The 2008 financial crisis initially started in the housing market when assets backed by the sub-prime housing sector collapsed in price, undermining the solvency of the international banking sector. As a result all central banks now monitor the relationship between financial stability and the housing market more closely, especially through macroprudential policies which are specifically targeted at housing, such as the loan to house value ratios. This also requires some idea about how house prices are likely to evolve over the near future, which is why the understanding of house price dynamics and the ripple effect have become so important.

House prices across types and regions

We can see in the Figure that the three types of house prices tend to move together, but there are differences. In particular in the period between 1990 and 2008, old and modern house prices caught up the new house prices. The Figure also shows the trend in old prices as we move north from London. Again there are similarities between the curves, but also substantial differences. For example, as we move northwards, and compared to London, the decline in prices in the early 1990s tended to be delayed and more muted, but the slowdown was then more prolonged. This gives plausibility to the hypothesis that shocks emanate in London and then spread out through the country. But our analysis suggests it is not that simple. Firstly, if there is some shock in another part of the country, we would anticipate it also rippling outwards including towards London and the South East. But secondly for the shock that does begin in London, as it ripples outwards so there will also be a recursive ripple back to London itself. The analogy can be made to a stone which is thrown into a pool of water. Waves will ripple outwards, but once they meet an obstacle they will begin to ripple back again.
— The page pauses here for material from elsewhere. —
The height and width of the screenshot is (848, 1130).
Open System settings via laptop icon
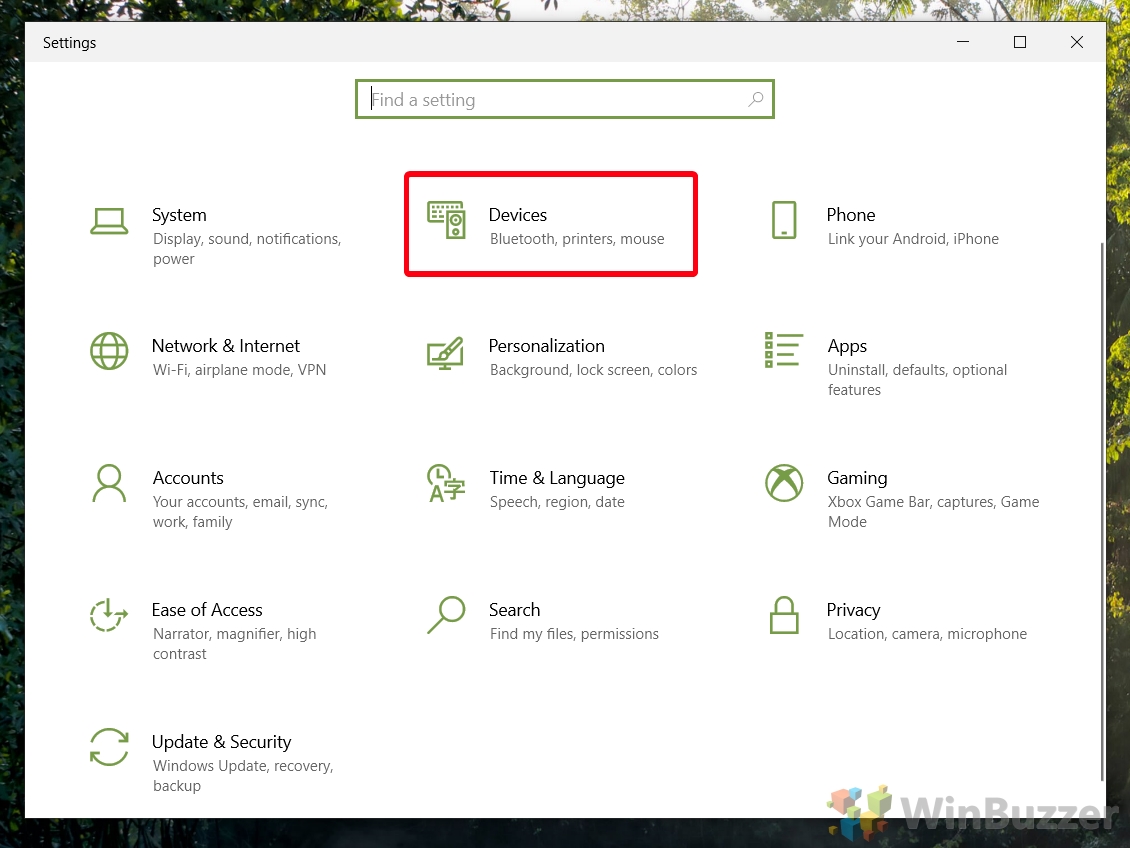[109, 221]
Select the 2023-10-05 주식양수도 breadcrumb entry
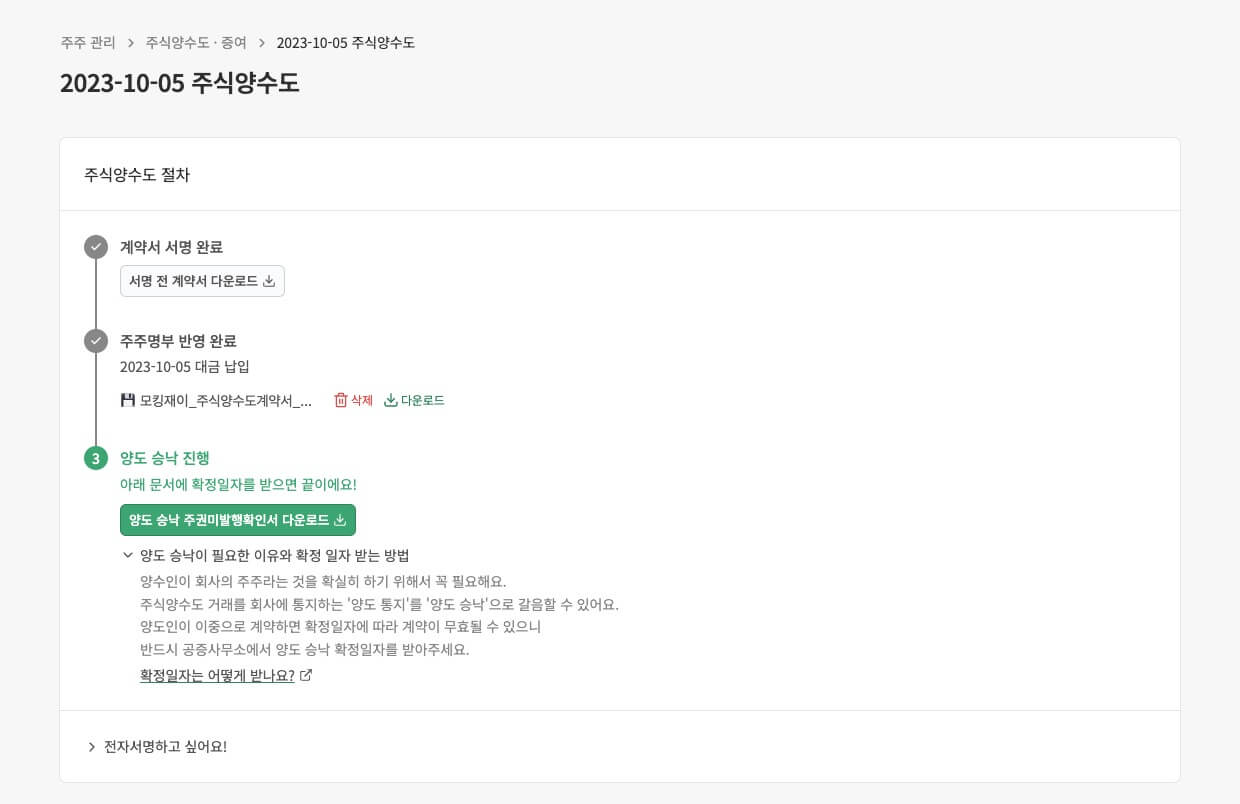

This is complex enough, but our analysis, and this is one of its main contributions to the literature, suggests it is more complex still. It is as if there are three interconnected pools of water, with ripples from one impacting on the other two. A regional shock to new house prices will impact mostly on new prices in neighbouring regions and thence their neighbours. But there will also be some interaction between old, and in particular, modern house prices, both in the same region and neighbouring ones. A similar analysis applies to shocks to old and modern house prices.
  

Thus, a positive shock to new houses in London and Outer Metropolitan, will first impact on the South East and thence on the South West, the West and East Midlands and East Anglia. There will then be further knock on effects on e.g. the North West, all with differing speeds. Initially the largest impacts will be on other house types in London and new houses in adjacent regions. But the impact will eventually spread across all house types and regions. There will then be ripples, or echoes, back, from these regions to new, and other, house types in London. Hence the ripple acts recursively on at least two dimensions, firstly the spatial dimension and secondly the house vintage dimension. In effect there are multi-dimensional recursive ripples between different house types both within the same region and between regions.
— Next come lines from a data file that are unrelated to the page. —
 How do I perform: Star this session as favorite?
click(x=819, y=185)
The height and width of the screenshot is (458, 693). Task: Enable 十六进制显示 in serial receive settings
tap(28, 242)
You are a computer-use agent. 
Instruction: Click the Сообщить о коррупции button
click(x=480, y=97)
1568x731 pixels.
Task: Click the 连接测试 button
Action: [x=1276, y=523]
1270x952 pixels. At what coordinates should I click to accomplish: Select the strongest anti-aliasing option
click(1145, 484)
There are lessons for policy makers in this. For example, if they introduce a policy which impacts on new houses, either across the UK or in a single region. Then there will be repercussions across all regions and all house types and it will take several years before the full effects have worked their way through the system. Policy makers should be aware of these repercussions and not just focus their attention on the new housing market or one particular region.